「〝失われた〟が故に得られること」墓泥棒と失われた女神 タニポさんの映画レビュー(感想・評価)
〝失われた〟が故に得られること
よかった。
(見方によるけど)〈人生〉という感じがした。
ラストになるにつれ、監督のやりたい事が明確になってくる映画だった。
けれども、その途中で映画を観ることを投げ出すようなことも無かった。
主人公の名前がアーサーということはイギリス人(?)で、話しかけてイタリア語を教えてくれようとするイタリア(そのまま)という女性は歌を習っている…。(きっと色々知っていると見方が深く広くなるんだと思う)
象徴のような女性が主人公に心を開くにつれ、物語が進行する過程は、今思えばヴェルコールの「海の沈黙」ような形式にも思える。
後半になるにつれ、不思議な世界観はそのままに、更なる不思議に突入していった。内田百聞の「冥途」のようなことになっていった。
ネタバレで書いてゆくが、つまるところ、主人公のアーサーは墓泥棒を続けたが為に、天罰が落ちることになる。
死者の魂へ捧げられていた埋葬品を勝手に生前(?)荒らして売った罪による罰だ。
〝あの世〟に繋がる場所を探し当て続けたアーサーは、やがて自分がその身のままにも〝あの世〟とも〝この世〟ともつかない〝現世のような冥途の場所〟で彷徨うこととなる。ただ分かっていることは、墓泥棒をした罰が待ち受けていることである。
ネタバレとは書いたものの、ラストのラストは是非観て欲しいと思う。どう感じるかは一人一人の観客の感じ方がすべてとも思う。
本作を観た限り、自分はテリー・ギリアムの「Dr.パルナサスの鏡」を少し思い起こした。
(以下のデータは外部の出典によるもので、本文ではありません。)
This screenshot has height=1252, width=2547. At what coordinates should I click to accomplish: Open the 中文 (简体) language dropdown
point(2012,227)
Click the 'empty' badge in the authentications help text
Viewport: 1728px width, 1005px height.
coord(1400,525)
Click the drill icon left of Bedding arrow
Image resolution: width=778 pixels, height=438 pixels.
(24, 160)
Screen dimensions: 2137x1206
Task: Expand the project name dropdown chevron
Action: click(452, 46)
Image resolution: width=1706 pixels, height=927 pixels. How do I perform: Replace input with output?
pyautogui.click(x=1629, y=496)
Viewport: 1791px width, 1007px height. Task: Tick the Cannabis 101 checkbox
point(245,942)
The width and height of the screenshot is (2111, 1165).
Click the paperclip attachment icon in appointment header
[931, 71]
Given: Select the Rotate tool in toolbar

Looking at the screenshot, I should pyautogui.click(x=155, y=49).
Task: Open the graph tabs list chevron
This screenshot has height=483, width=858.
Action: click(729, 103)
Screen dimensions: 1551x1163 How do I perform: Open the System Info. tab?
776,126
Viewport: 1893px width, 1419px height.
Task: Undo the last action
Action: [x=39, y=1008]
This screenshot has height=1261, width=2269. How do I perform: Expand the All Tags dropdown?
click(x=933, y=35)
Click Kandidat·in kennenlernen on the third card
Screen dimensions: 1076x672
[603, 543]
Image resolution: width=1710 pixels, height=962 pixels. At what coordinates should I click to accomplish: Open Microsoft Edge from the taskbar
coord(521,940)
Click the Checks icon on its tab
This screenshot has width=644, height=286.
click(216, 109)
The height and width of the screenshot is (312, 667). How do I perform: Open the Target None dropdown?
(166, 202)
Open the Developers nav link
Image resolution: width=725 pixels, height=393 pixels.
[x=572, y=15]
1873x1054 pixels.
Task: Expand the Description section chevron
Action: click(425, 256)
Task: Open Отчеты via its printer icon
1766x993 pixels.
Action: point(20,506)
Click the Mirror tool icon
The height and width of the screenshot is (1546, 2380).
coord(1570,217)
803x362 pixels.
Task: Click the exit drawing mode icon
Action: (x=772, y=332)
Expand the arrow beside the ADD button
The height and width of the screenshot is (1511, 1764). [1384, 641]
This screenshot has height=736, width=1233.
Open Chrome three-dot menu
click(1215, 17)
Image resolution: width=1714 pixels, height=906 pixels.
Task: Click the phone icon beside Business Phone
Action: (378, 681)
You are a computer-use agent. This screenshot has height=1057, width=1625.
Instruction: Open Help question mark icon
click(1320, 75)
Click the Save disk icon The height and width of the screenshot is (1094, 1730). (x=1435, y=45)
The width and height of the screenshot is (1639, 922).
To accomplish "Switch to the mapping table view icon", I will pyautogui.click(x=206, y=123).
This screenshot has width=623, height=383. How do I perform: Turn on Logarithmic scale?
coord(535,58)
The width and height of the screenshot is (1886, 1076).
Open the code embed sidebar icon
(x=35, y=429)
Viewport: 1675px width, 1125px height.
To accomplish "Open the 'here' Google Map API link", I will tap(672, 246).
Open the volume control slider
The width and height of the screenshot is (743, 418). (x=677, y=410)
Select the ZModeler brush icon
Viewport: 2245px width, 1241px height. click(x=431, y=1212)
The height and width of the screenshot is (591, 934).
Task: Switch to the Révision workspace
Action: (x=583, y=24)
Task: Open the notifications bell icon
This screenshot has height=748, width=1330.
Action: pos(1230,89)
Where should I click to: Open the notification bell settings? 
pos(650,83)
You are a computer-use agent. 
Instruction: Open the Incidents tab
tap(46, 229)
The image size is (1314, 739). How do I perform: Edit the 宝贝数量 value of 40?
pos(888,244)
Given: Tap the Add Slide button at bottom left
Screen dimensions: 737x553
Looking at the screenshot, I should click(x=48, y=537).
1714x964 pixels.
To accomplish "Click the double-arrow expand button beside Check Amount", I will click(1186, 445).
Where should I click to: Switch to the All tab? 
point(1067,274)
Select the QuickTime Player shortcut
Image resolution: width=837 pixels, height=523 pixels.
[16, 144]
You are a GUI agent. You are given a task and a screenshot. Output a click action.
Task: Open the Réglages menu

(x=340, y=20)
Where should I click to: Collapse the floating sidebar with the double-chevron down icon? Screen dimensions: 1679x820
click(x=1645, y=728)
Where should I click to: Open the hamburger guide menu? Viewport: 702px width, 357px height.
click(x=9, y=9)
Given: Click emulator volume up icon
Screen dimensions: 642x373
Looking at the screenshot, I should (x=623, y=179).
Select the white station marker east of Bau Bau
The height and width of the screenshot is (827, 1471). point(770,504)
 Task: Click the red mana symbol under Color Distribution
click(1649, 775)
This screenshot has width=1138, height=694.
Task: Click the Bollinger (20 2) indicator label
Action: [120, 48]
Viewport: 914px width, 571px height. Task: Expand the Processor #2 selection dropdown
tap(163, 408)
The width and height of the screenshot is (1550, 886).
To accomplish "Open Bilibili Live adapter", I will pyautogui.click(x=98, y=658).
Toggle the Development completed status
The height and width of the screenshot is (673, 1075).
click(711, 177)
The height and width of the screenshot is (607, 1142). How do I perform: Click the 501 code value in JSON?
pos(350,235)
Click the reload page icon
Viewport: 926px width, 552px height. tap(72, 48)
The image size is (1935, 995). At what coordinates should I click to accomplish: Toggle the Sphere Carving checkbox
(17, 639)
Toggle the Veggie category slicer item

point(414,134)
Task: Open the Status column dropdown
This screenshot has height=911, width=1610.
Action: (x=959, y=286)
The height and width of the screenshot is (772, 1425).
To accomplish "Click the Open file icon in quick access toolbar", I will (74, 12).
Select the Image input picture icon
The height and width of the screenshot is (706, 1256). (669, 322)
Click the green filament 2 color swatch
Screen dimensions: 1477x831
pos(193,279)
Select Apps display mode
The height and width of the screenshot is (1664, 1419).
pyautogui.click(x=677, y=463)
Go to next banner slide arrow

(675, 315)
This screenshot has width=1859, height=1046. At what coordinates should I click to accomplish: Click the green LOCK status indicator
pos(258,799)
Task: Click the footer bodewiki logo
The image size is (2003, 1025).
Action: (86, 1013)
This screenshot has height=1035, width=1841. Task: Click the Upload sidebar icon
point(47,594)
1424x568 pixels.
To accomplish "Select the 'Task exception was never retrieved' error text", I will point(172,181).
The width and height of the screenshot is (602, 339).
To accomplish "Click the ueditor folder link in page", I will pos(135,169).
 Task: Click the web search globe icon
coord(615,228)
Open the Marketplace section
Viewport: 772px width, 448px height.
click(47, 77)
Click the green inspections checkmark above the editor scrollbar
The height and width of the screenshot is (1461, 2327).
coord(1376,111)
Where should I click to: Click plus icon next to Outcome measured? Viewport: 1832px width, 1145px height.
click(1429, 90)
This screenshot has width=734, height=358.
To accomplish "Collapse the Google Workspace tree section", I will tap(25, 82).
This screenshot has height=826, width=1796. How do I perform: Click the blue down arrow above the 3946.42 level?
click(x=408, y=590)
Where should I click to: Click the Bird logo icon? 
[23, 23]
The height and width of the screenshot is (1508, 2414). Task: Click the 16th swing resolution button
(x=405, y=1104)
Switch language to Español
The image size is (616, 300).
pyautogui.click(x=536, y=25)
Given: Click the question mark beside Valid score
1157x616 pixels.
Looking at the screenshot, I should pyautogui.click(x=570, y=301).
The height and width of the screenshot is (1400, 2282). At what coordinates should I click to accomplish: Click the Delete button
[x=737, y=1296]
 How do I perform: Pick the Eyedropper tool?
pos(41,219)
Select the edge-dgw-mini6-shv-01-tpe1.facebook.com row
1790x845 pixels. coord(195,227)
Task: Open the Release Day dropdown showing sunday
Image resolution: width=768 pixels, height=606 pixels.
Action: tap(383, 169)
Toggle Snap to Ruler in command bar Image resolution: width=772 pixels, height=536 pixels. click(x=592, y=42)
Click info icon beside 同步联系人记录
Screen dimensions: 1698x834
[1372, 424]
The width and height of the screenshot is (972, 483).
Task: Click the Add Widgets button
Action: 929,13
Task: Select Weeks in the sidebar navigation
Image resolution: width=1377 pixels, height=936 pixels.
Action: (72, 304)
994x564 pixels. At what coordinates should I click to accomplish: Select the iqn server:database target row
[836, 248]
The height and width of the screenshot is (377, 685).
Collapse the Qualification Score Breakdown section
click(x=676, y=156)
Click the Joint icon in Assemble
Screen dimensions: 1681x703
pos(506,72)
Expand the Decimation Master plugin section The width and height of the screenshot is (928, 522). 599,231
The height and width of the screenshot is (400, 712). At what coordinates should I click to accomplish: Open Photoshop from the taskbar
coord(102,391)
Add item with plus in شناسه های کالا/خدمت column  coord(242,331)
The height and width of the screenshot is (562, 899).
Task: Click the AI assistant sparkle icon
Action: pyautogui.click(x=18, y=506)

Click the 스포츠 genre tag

テイストはかなり違うものの、どこか作風が似ているようにも思った。ギリアムがSFやファンタジーを駆使して世界観を構築するならば、今作の監督、アリーチェ・ロルヴァケルはキリスト教と寓話を折り混ぜて世界観を作り出しているように感じた。テンポは違うものの、詩的なところはどこかタルコフスキーも思わせる。ただギリアムと違うのは、ラストに皮肉を置くでもなく、受け止め方を観客に委ねているところがあった。久しぶりに作家らしい若手映画監督の作品を観た気がした。
ラストをどう受け止めるだろう。
愛を手に入れたのか、死を手に入れたのか。
或いはどっにも手に入れたか、又はどっちも失ったのだろうか。
邦題が「墓泥棒と失われた女神」としたところには、アドベンチャーものかとも思えて肩透かしを受ける人もいるかもしれないが、たしかに〝失われた〟という言葉に含まれる考えは深くも感じる。
〝失われた〟が故に得られることもある…。
そう伝えられたような気がした。